Isnt it probably the flasher quit? Isnt it quite improbable that ALL signal bulbs burn out at the same time (all 4)??

Thanks.


----------



## noquacks (Jun 5, 2010)

Cheasp aftermarket AZ flashers..........sheesh.


----------



## DexterII (Jul 14, 2010)

Yes Sir, for the price of it, I would start with a flasher. Should be able to get one, probably better quality than off the 'net, and not much more by the time you consider shipping cost, at a local mom and pop auto parts store. Make sure though that you are changing the one for the turn signals, as some cars have one for the signals and one for the emergency flasher. In fact, now that I think of that, if you do have two, it might help you nail the problem. Also, on some cars, even a single lamp going haywire can cause a problem throughout the circuit. If neither of those pan out, I would star checking for a bad ground.


----------



## noquacks (Jun 5, 2010)

Yup- theyre the same flasher. $12.99 avd auto. Guess I'll stat with that as its not worth chasing so many other wires if thats all it is, right Dex?


----------



## noquacks (Jun 5, 2010)

OK- just went out there to my car and checked the emergency flasher button and they work. Dang- looks like the flasher IS good. (assuming the parts guy was right saying the car has only one for both turn signal and emergency) . Now time to study the shop manul's schematics. Good Sat night reading in bed, eh?


----------



## MecGen (Mar 26, 2011)

Hi just thought I would give you a heads up, some GMs use two different flasher relays, one for turn and one for hazards. Check all your bulbs just to be sure, front and back to make sure they lite. I have seen a bulb melt and cause all kinds of weird problems. Foot note : Those GMs are problematic for multi-function switches going bad

Regards

Woops I see Dex has already answered


----------



## noquacks (Jun 5, 2010)

dang, Mcgenn, I hope your rihgt!! Going out there again before it gets dark right now!! Thanks!!


----------



## DexterII (Jul 14, 2010)

Do you happen to have a 12 volt test light? If not, Advanced will have that as well, and, in my opinion anyway, it's a darn handy tool for cars, lawn mowers, etc. It's just a probe with a light, and an aligator clip that you attach to any available ground. Anyway, since the emergency flasher portion is working, you might remove the flasher, and check the socket with the flashers on, to see what it tells you, then try it with the turn signal, and see what you get. If you're not getting power to the socket, it's most likely the turn signal switch or multi-function switch, as MecGen mentioned, and if you are getting power to the socket, then it's most likely a bulb or ground problem. Also, at some point, I would check to make sure that all of the bulbs are the exact same part number as the owner's manual says they should be, because even a good bulb, in the wrong application can cause problems, due to current draw.


----------



## Bondo (Dec 8, 2007)

Ayuh,... Check the Fuses,.... 

Blinkers, 'n Hazards are usually different circuits...


----------



## noquacks (Jun 5, 2010)

DexterII said:


> Anyway, since the emergency flasher portion is working, you might remove the flasher, and check the socket with the flashers on, to see what it tells you, then try it with the turn signal, and see what you get. .
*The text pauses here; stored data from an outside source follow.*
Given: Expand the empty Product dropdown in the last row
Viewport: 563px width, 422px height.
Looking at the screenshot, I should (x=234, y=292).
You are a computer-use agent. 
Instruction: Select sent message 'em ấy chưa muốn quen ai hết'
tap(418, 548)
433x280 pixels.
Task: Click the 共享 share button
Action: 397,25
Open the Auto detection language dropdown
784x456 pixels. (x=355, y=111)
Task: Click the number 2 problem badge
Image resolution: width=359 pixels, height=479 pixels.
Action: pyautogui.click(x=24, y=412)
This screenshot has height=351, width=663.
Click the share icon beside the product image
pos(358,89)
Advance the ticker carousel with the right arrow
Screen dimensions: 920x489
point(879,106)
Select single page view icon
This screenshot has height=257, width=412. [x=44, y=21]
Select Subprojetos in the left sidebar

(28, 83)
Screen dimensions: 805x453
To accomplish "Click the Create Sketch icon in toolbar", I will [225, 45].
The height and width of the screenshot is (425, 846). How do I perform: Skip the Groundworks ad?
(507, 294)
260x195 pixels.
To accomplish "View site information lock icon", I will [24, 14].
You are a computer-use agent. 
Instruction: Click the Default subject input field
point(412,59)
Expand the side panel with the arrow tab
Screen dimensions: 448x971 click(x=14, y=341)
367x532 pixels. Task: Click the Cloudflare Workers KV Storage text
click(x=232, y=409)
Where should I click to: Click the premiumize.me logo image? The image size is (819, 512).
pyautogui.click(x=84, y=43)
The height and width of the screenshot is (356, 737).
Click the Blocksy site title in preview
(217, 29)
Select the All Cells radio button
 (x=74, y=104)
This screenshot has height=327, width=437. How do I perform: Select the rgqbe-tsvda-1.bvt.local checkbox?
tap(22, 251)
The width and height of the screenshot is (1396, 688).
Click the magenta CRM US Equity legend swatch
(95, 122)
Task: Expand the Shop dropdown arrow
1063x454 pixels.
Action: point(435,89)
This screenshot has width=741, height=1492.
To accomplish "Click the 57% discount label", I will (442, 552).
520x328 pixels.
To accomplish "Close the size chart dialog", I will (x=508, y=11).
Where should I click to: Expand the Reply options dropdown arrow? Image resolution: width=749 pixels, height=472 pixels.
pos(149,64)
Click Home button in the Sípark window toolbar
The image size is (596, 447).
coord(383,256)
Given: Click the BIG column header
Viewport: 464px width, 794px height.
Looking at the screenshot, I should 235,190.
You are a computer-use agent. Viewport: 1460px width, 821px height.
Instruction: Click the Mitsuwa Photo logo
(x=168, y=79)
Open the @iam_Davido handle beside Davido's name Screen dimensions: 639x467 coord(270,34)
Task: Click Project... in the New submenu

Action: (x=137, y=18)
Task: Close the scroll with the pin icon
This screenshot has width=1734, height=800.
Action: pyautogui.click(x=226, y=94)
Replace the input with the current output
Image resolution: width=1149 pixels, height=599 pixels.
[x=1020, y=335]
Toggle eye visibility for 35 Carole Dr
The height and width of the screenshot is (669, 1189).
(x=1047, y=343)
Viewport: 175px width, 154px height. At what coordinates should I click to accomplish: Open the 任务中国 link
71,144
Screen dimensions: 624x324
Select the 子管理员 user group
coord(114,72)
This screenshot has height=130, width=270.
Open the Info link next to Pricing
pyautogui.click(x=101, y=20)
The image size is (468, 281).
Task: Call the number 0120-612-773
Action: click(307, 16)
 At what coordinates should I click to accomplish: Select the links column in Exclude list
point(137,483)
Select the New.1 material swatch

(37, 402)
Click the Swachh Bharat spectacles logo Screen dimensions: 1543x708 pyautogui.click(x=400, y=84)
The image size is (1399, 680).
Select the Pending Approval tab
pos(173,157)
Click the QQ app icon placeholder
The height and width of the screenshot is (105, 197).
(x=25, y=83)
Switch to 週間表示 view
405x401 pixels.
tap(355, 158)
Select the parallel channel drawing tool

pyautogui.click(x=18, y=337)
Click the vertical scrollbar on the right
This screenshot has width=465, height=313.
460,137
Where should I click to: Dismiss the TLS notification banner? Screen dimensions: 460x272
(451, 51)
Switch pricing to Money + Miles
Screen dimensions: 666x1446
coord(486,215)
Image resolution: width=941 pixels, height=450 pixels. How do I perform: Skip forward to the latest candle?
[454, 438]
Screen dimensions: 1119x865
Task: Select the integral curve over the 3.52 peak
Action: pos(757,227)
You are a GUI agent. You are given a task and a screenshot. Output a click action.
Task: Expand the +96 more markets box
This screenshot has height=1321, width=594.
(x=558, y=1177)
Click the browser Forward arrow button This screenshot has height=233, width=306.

I dont get this, Dex- if that emerg flasher is working, (we know it is cuz I tried it and reported it here) why would one test the socket contacts for voltage since if there was NO voltage the flasher would NOT work at least, for the haz flasher- right??


----------



## noquacks (Jun 5, 2010)

Ohhhhhhhh, I think I got it, Dex! Just hit me! Yes, the haz switch is different than the turn signal switch!! Yeah, Thats it! OK, Dex. No need to explain post #10 unless you wish to of course, or add something else. Tomorrow its time to test!


----------



## MecGen (Mar 26, 2011)

Dex wants you to check for 12 volts at the flasher socket, not the bulb socket :wink: I think

PS...both hazard and turn signal go thru the multifunction, testing this will send you to the correct side of the circuit.


----------



## DexterII (Jul 14, 2010)

Yes, you are correct, but there are numerous places to look, so you need to narrow the search pattern.You have determined that the flasher works for the 4-way flashers, and that the bulbs, wiring to the bulbs, and grounds all function on that circuit. But, you have two circuits in play here; one for the four-way flashers, and one for the turn signals; and considering the cost of a multi-funtion switch, I would want to verify that is the problem before jumping to that conclusion.So, my suggestion is that since you know the 4-way's work, pull the flasher, turn on the 4-way's, and I believe that you if you probe one of the flasher sockets your test light will flash, so that you will know exactly what is supposed to happen at that point. Then you could turn on your ignition, turn on the turn signal, and you should get the same results. If not, the turn signal or multi-function switch would be the most likely candidate for replacement. If you do get the same results, then I would say that the turn signal switch is working, in which case I would suspect a bad bulb or socket.So, we're back to why go through this if the 4-way flashers work, right. The answer is because the flasher circuit, as well as most circuits in an automobile, operate on milliamps, and sometimes in a most finicky way, so, in my opinion, it is very conceivable that while a problematic bulb or socket may work fine with all 4 corners operating together, they may not operate properly with only one side flashing.


----------



## DexterII (Jul 14, 2010)

Yes, you've got it, Noquacks. I was typing while you were posting. I know it might sound hokey, but as I mentioned, automobile circuits can be finicky sometimes, so the closer you can get to the actual problem, the sooner you'll have it worked out.


----------



## cjm94 (Sep 25, 2011)

Some flashers were four and five pins and have two circuits and one side can fail don't remember on that age though.


----------



## noquacks (Jun 5, 2010)

2 pin flasher. OK, update: I put test light on turn signal flasher (2 hrs reading last night in shop manual shows seperate flashers for haz and turning), probing each of the 2 contacts whilst flasher was connected, turned on left turn stick, and probed: I obtained light on BOTH pins! And no flash/ticking sound. Then, I disconnected the flasher and turn signal lever OFF (no turning) and got light only on the incoming wire from fuse box, of course, indicating power from fuse box OK. So, am I correct in asssumimg the flasher has an open all the time , passssing the voltage through to the outgoing wire without the tick tick noise being activated? 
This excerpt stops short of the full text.